写真で見る忠魂碑(ちゅうこんひ)は、現在、読谷村運動広場の北角、勤労者体育センターの横にあるテニスコートそばに建っています。もともと、その辺りは読谷山国民学校(読谷山尋常高等小学校)があったところで、忠魂碑は学校敷地内にあったのです。なお、最近の調査で昭和10年10月頃に建立されたことがわかりました。
戦後世代の人たちには、忠魂碑と慰霊塔を混同することもあるかも知れませんので、ここで少し説明を加えましょう。
慰霊塔や慰霊碑は、沖縄戦をはじめとする各地の戦争で亡くなったすべての人々の霊を弔(とむら)い、慰(なぐさ)め、二度とあのような惨(むご)いことは繰り返すまいとの祈りと決意をこめて建てられたものです。
ところが「忠魂碑」は、国のため、天皇陛下のために戦って死んだ軍人や軍属の「忠義」の魂を顕彰(けんしょう)するための碑なのです。そのような死者の魂を英霊(えいれい)といってほめたたえる風潮は、やがて多くの国民に戦争への道が大義(たいぎ)(天皇や国に対して果たすべき道)として叩き込まれ、多くの若者を戦場に送り、その命を散らさせ、あげくは敗戦という憂(う)き目にもあったのです。
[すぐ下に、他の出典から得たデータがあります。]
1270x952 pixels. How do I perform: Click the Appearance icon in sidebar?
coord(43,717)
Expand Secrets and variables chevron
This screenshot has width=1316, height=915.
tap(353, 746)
さて、今この忠魂碑は手摺(てすり)つき台座の上に建てられていますが、碑の説明文の部分は剥(は)ぎ取られ、忠魂碑という文字はほとんどつぶされ、その字を揮毫(きごう)(書くこと)した人の名がようやく陸軍大将鈴木壮六書と読める程度です。
説明版などを壊した人は、軍国主義の忌まわしい遺物として壊したことでしょう。その気持ちは分かりますが、私たちはこうしたものを、物言わぬ証言者として残し、今後のいましめにすべきだと思います。
今、こうして戦争遺跡についてまとめ、一冊にしているのも、そのような立場からなのです。